The triangular wave generator can be converted to a sawtooth wave generator by injecting a variable dc voltage into the non-inverting terminal of the integrator.
This can be done by using a potentiometer. When the wiper of the potentiometer is at the centre, the output will be a triangular wave since the duty cycle is 50%.
If the wiper moves towards –V, the rise time of the sawtooth becomes longer than the fall time.
If the wiper moves towards +V, the fall time becomes more than the rise time
Clipping circuits are used to clip off an unwanted portion of a waveform. Clipping circuits are called as limiting circuits. Limiting either positive or negative amplitude in large amplitude signal it is sometimes necessary to protect the device or circuit otherwise it may get damaged.
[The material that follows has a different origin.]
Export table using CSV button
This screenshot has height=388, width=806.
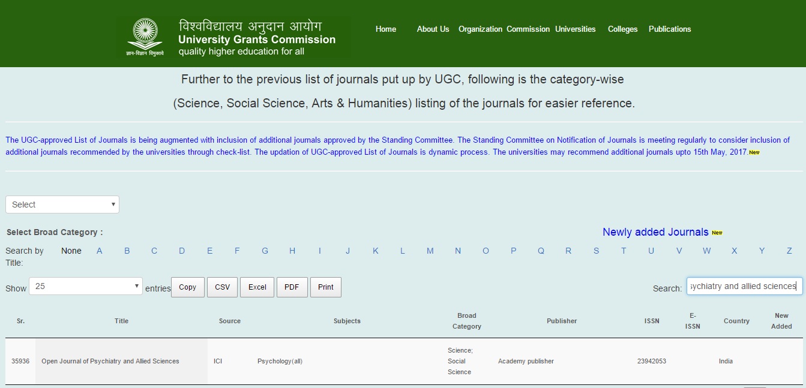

Depending on how the diode is placed in the circuit there are two types of clippers:
- Series clipper
- Shunt clipper
Series clipper:
A half-wave rectifier is considered as a clipper because it passes only half cycle and clips the other half cycle of the input. Therefore, series clipper is known as half-wave rectifier circuit.
Positive Series Clipper
When the positive half cycle of signal is clipped off from output it is called positive clipper. The input waveforms to the clipper can be sinusoidal or square or any other shape.
The series positive clipper is shown in the diagram below :
In series negative clipper, the negative half cycles of the input AC signal is removed at the output. The circuit construction of the series negative clipper is shown in the figure.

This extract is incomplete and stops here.